Draft Genome Sequence of a New Zealand Rickettsia-Like Organism Isolated from Farmed Chinook Salmon

Abstract

We report here the draft genome sequence of a rickettsia-like organism, isolated from a New Zealand Chinook salmon farm experiencing high mortality. The genome is approximately 3 Mb in size, has a G+C content of approximately 39.2%, and is predicted to contain 2,870 coding sequences.

GENOME ANNOUNCEMENT

Rickettsia-like organisms (RLOs) are Gram-negative bacteria increasingly recognized as important fish pathogens in the salmonid aquaculture industry. Piscirickettsia salmonis is the first described RLO affecting fish and causes a systemic infection known as piscirickettsiosis (1). P. salmonis was initially isolated in farmed coho salmon, Oncorhynchus kisutch, during a high mortality epizootic in Chile in 1989 that resulted in huge economic losses (2, 3). Occurrences of rickettsial septicemia have been reported in farmed salmonids in many countries (4–8) and in various nonsalmonid species (9–12).
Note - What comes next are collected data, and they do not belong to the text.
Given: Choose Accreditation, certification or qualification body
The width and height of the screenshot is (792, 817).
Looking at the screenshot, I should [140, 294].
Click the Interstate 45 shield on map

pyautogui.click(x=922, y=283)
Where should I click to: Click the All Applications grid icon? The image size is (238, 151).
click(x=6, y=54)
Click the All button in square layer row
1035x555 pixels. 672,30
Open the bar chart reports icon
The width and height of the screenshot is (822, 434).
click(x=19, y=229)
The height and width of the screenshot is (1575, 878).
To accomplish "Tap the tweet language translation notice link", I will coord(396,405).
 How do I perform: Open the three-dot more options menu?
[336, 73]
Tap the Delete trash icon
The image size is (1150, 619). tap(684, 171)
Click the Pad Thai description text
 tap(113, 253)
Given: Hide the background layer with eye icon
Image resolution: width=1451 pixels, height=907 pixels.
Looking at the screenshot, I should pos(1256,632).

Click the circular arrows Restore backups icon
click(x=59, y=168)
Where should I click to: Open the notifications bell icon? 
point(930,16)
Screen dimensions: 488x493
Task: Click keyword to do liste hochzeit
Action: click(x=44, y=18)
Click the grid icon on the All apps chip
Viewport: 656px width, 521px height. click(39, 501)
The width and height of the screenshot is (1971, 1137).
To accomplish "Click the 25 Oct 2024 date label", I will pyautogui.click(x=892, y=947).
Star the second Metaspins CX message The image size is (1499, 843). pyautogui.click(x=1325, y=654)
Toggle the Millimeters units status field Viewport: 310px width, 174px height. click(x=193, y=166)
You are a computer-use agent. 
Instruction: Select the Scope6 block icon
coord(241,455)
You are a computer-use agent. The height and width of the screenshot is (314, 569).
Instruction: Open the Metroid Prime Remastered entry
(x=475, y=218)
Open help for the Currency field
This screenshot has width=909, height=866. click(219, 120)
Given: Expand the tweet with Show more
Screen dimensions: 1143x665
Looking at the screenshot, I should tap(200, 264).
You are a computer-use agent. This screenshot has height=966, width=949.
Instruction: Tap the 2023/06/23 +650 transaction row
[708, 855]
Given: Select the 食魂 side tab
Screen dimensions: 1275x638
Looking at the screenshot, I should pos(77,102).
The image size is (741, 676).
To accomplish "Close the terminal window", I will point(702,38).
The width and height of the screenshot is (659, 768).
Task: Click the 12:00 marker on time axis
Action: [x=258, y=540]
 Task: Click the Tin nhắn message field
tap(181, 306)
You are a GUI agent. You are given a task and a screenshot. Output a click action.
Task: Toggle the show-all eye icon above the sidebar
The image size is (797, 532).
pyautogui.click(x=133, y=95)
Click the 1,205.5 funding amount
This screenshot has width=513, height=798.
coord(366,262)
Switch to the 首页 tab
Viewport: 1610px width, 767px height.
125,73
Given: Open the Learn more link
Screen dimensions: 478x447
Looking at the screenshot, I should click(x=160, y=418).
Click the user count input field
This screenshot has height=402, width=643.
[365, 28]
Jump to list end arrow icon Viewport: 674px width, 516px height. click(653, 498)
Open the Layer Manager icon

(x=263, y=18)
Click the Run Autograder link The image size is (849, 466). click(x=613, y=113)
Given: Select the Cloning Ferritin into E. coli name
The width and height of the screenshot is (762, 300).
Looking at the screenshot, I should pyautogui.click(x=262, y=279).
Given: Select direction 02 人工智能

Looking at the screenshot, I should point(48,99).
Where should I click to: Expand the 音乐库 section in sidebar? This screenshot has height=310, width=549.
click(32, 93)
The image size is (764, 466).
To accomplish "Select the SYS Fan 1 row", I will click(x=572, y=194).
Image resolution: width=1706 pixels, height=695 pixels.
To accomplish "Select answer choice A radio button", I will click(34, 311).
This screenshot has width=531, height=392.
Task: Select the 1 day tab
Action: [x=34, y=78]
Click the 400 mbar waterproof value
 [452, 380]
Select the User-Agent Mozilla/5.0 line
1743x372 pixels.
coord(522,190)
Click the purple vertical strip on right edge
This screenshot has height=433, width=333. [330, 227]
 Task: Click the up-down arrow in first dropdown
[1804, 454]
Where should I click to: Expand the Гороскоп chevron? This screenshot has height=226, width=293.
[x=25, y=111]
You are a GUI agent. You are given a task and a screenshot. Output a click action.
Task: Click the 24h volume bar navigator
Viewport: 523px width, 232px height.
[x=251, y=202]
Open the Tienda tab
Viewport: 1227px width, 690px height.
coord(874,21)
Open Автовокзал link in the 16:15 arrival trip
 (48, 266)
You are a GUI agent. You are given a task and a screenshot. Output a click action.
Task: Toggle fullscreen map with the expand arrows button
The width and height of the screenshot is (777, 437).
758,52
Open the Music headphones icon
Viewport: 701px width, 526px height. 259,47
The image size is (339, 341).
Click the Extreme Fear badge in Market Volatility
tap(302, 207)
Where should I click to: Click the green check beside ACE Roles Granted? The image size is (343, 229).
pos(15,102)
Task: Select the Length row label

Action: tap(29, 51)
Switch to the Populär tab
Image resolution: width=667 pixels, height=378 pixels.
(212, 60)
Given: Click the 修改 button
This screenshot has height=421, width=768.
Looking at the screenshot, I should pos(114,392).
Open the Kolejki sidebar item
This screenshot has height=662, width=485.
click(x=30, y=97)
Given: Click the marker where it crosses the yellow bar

A high mortality event among Chinook salmon, Oncorhynchus tshawytscha, farmed in the Marlborough Sounds, New Zealand, was reported to the Ministry for Primary Industries in April 2015. During this event an RLO was isolated from the affected fish, of which identification was confirmed by histopathology, PCR, and nucleotide sequencing of the internal transcribed spacer and 16S genes (C. L. Brosnahan et al., unpublished data). We report here the draft genome sequence of NZ-RLO, the first RLO reported from farmed salmonids in New Zealand.

NZ-RLO was isolated from the kidney tissue of an affected Chinook salmon in an epithelioma papulosum cyprinid (EPC) cell line at 15°C, followed by multiple passages in the same cell line at 22°C. When the EPC showed 100% cythopathic effect, the culture was inoculated onto cysteine heart agar supplemented with blood and incubated at 22°C to isolate bacterial colonies (13). Genomic DNA extracted from the bacterial colonies was subjected to shotgun pyrosequencing on a Roche GS Junior 454, according to the manufacturer’s protocol for the XL+ chemistry (Roche). A total of 152,670 reads with an average length of 611 bp were assembled by the GS de novo assembler version 2.7. Contigs less than 200 bp in length were discarded. The draft genome has a total length of 3,052,667 bp (463 contigs; N₅₀, 19,218; longest contig, 58,138 bp) and a GC content of 39.2%. The average depth of coverage was approximately 30×.

Annotation of the contigs was performed with Prokka version 1.11 (14) using a default similarity e-value cutoff of 1 × 10⁻⁶. There were 1,755 and 1,115 coding sequences predicted to encode known proteins and hypothetical proteins, respectively. Features identified in published P. salmonis genome sequences (15–17) that were present in NZ-RLO include genes encoding proteins for type IV pili, components of toxin-antitoxin modules (PasT/PasI, PhdYefM/PIN domain-containing toxins, MqsR/MqsA, and MazF/MazE), multiple transposable elements, and proteins for type I and IV secretion systems. Genes encoding a poly-β-hydroxybutyrate granule biosynthesis pathway were also identified. The presence of flagellar components and chemotaxis proteins suggests that NZ-RLO is a motile bacterium. Bacteriophage genes were also present, which is consistent with the prior observation of phage particles associated with P. salmonis (18). This genome sequence will allow comprehensive comparison and phylogenetic analysis of NZ-RLO, P. salmonis, and other RLOs.

Nucleotide sequence accession numbers.

This whole-genome shotgun project has been deposited at DDBJ/ENA/GenBank under the accession number LVCQ00000000. The version described in this paper is the first version, LVCQ01000000.

Funding Statement

This work is internally funded by the Operations branch, Ministry for Primary Industries, New Zealand.